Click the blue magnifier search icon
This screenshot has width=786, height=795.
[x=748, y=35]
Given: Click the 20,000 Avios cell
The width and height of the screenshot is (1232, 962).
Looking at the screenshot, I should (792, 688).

◇ ◇ ◇ ◇ ◇ ◇ ◇

[Your task]
Once every line of the listing that contains "Click" has been counted, give the total and nothing else.

[Problem solution]
2